:: Exercise requirements ::
I need the number of lines in the data that contain the word "badge", and nothing beyond it.

+++ Source data

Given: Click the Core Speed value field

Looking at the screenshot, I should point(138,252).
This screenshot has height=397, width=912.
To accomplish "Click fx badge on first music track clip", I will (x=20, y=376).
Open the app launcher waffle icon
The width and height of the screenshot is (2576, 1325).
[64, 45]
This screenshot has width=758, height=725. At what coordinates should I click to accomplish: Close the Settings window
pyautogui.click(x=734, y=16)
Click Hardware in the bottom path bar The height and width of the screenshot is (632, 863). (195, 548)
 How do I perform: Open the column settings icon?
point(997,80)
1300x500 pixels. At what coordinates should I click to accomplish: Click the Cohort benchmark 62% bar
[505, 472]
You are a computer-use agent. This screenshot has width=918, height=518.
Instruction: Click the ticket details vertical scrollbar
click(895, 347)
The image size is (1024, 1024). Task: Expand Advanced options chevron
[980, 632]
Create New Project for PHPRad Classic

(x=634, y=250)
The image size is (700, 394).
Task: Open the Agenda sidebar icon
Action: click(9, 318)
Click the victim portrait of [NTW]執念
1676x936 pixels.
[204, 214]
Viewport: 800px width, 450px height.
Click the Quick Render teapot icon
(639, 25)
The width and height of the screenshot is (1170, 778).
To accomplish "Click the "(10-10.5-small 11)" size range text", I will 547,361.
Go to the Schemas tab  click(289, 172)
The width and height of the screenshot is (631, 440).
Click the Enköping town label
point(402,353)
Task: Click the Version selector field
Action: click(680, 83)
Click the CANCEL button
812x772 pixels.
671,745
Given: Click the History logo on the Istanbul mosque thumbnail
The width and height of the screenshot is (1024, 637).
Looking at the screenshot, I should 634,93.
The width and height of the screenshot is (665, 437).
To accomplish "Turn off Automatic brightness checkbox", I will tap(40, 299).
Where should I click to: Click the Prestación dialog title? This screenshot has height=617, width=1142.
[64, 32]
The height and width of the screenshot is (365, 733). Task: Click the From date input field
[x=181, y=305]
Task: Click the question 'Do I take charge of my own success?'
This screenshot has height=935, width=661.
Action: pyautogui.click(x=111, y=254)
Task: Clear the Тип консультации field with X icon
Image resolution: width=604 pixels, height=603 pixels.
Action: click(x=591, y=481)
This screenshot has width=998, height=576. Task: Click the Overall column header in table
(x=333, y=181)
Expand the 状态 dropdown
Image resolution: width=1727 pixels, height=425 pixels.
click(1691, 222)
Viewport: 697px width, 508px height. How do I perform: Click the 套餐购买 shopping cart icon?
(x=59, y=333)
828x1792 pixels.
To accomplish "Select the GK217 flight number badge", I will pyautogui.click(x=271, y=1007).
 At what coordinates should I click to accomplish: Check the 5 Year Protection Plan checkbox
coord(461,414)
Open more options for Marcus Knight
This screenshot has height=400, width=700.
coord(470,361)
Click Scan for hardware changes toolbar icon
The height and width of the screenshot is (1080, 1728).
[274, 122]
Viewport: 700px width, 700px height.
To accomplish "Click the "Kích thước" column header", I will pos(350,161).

++++++

:: Answer to the problem ::
2